═════ DATA FOR REVIEW
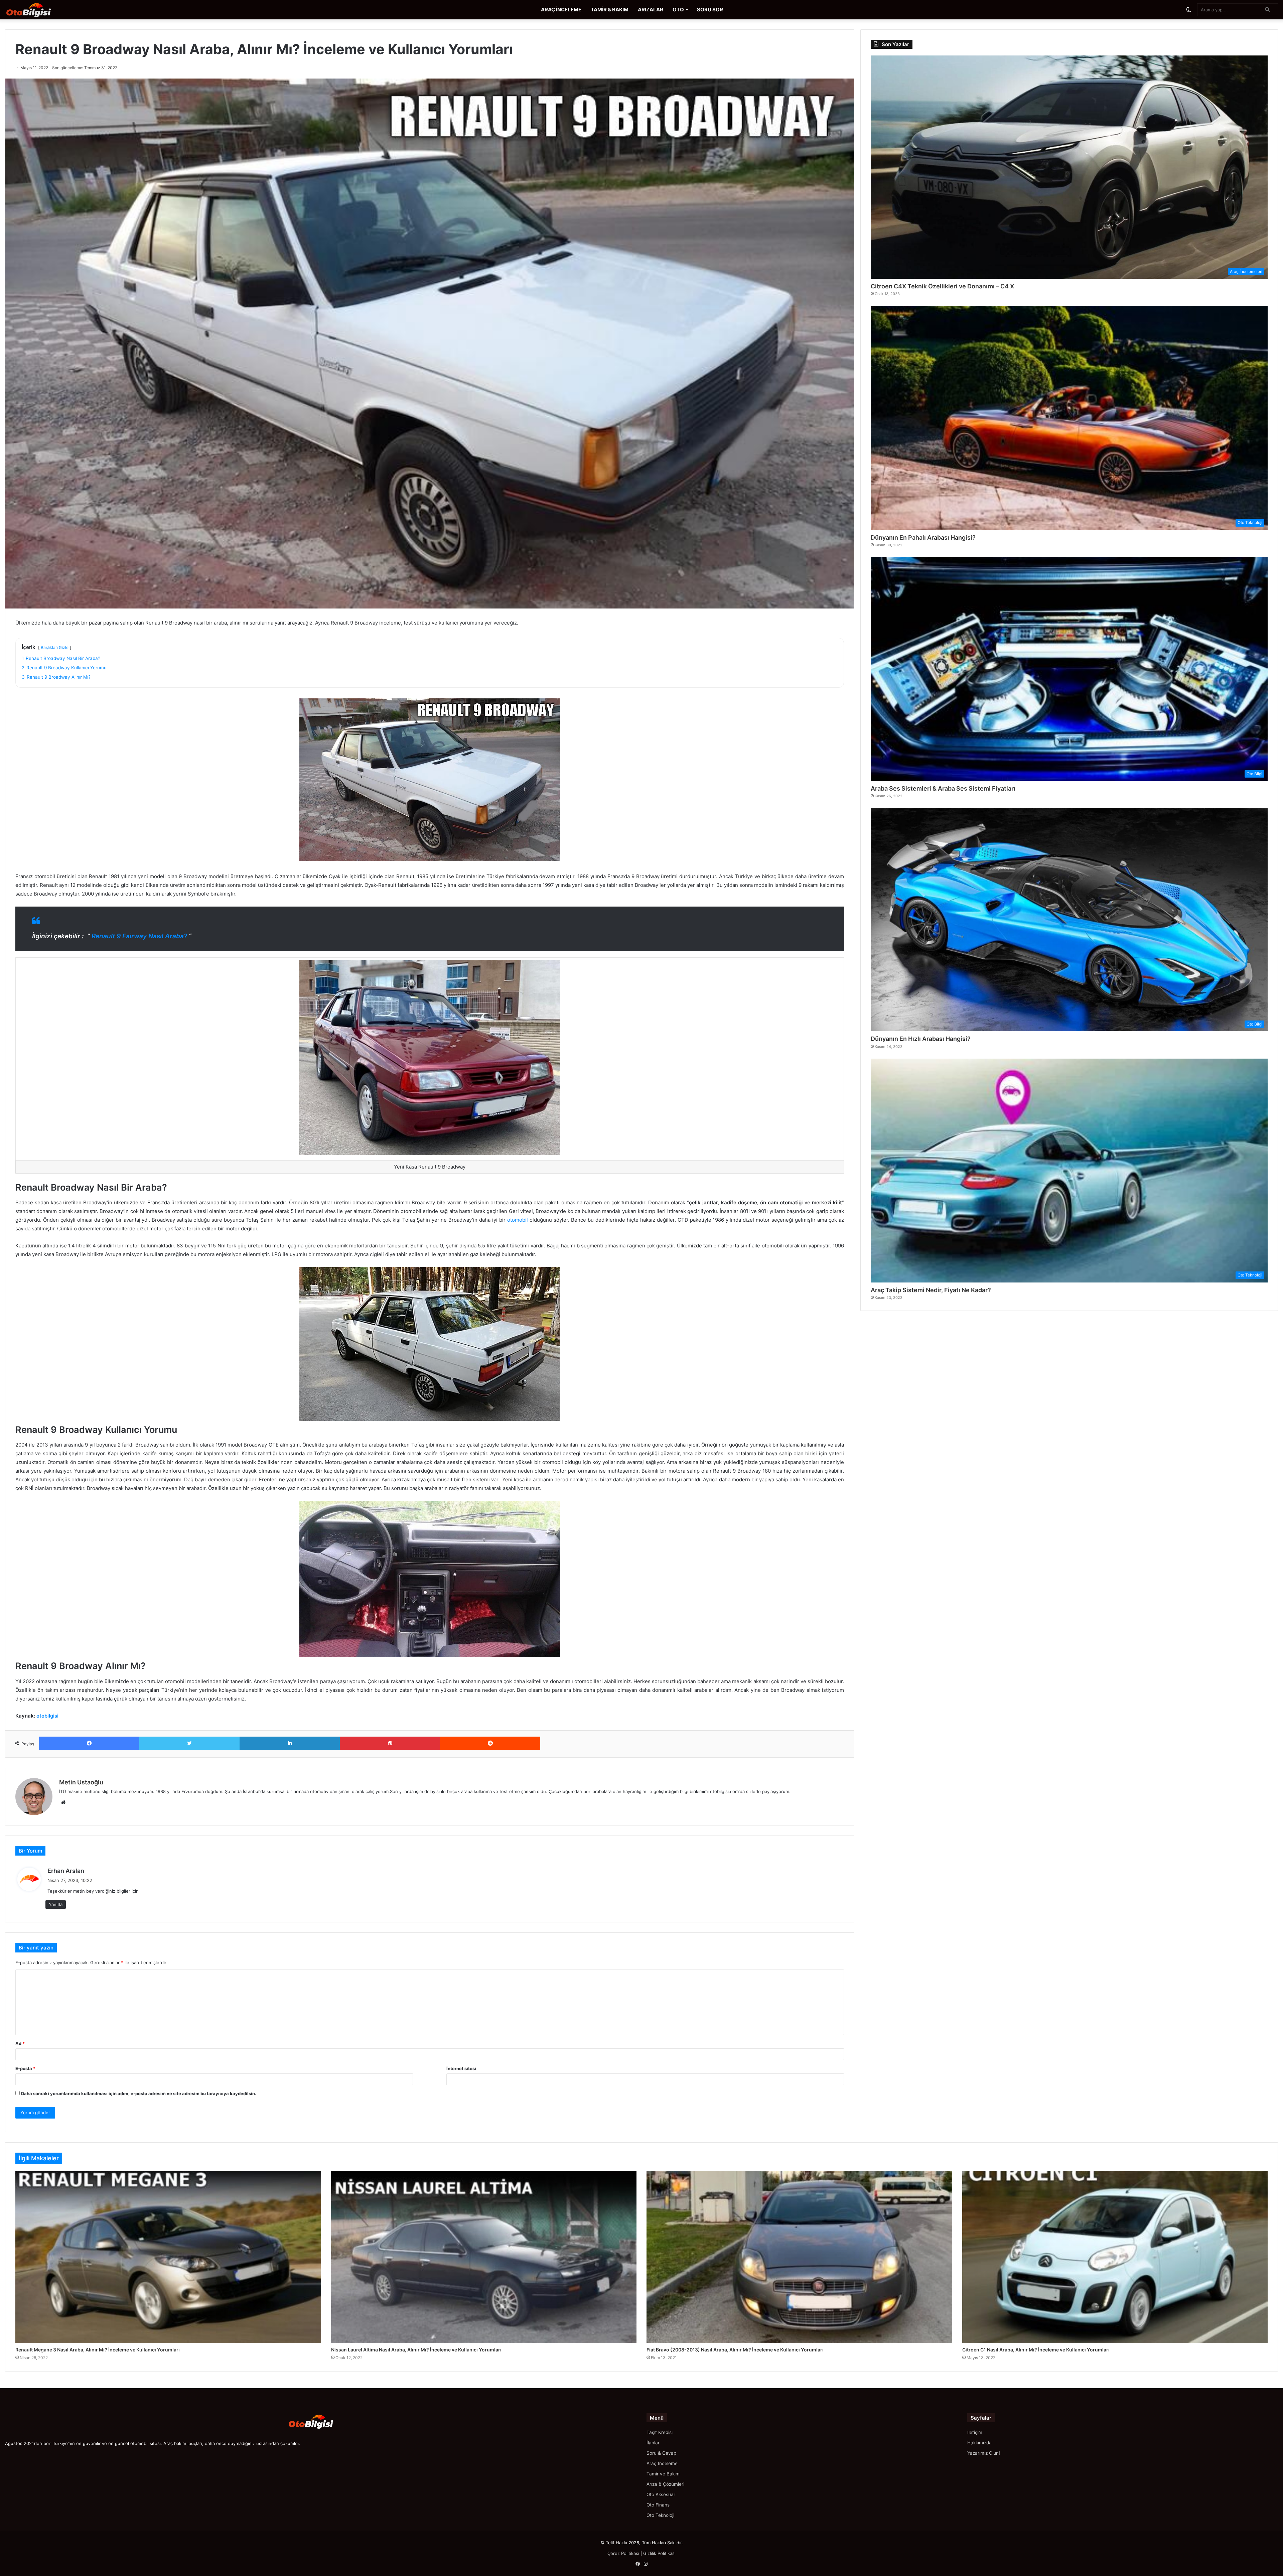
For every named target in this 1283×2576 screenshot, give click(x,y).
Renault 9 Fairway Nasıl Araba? (139, 936)
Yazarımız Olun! (983, 2453)
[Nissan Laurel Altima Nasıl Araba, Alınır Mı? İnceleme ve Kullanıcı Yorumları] (484, 2257)
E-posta (25, 2068)
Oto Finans (658, 2504)
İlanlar (653, 2442)
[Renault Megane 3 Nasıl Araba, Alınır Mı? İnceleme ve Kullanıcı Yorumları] (168, 2257)
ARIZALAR (650, 9)
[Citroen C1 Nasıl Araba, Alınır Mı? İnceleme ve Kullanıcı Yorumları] (1115, 2257)
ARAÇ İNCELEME (561, 9)
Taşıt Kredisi (660, 2432)
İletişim (974, 2432)
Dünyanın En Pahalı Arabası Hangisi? (923, 537)
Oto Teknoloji (660, 2515)
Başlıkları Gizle (54, 647)
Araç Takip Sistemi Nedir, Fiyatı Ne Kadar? (931, 1290)
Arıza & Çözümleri (665, 2484)
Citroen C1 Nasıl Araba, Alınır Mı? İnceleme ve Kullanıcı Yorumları (1036, 2349)
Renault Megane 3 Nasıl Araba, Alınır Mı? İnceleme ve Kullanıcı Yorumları (97, 2349)
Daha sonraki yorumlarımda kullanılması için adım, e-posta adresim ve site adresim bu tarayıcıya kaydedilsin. (138, 2093)
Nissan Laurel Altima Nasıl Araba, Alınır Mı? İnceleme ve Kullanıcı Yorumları (416, 2349)
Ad (20, 2043)
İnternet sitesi (461, 2068)
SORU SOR (710, 9)
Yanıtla (55, 1904)
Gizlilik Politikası (659, 2553)
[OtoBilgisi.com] (38, 10)
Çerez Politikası (623, 2553)
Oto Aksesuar (661, 2494)
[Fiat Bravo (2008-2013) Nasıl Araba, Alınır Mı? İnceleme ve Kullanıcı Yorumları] (799, 2257)
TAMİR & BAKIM (609, 9)
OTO (678, 9)
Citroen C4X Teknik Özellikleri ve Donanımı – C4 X (942, 286)
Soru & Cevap (661, 2453)
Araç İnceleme (662, 2463)
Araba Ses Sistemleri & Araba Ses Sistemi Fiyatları (943, 788)
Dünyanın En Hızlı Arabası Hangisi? (921, 1038)
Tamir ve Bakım (663, 2473)
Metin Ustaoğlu (81, 1782)
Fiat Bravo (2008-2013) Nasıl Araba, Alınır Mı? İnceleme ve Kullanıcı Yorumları (735, 2349)
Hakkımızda (979, 2442)
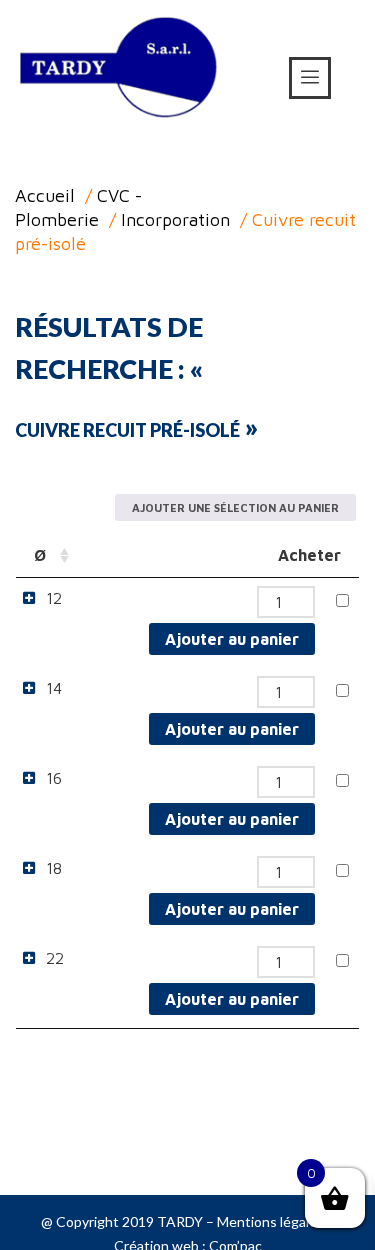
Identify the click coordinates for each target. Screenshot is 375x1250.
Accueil (45, 195)
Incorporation (175, 219)
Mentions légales (270, 1221)
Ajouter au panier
══════════
## [PROBLEM DESCRIPTION]
Which lines above carry the string "Kullanıcı"? Copy those lines.

## [WRITTEN RESPONSE]
[Nissan Laurel Altima Nasıl Araba, Alınır Mı? İnceleme ve Kullanıcı Yorumları] (484, 2257)
[Renault Megane 3 Nasıl Araba, Alınır Mı? İnceleme ve Kullanıcı Yorumları] (168, 2257)
[Citroen C1 Nasıl Araba, Alınır Mı? İnceleme ve Kullanıcı Yorumları] (1115, 2257)
Citroen C1 Nasıl Araba, Alınır Mı? İnceleme ve Kullanıcı Yorumları (1036, 2349)
Renault Megane 3 Nasıl Araba, Alınır Mı? İnceleme ve Kullanıcı Yorumları (97, 2349)
Nissan Laurel Altima Nasıl Araba, Alınır Mı? İnceleme ve Kullanıcı Yorumları (416, 2349)
[Fiat Bravo (2008-2013) Nasıl Araba, Alınır Mı? İnceleme ve Kullanıcı Yorumları] (799, 2257)
Fiat Bravo (2008-2013) Nasıl Araba, Alınır Mı? İnceleme ve Kullanıcı Yorumları (735, 2349)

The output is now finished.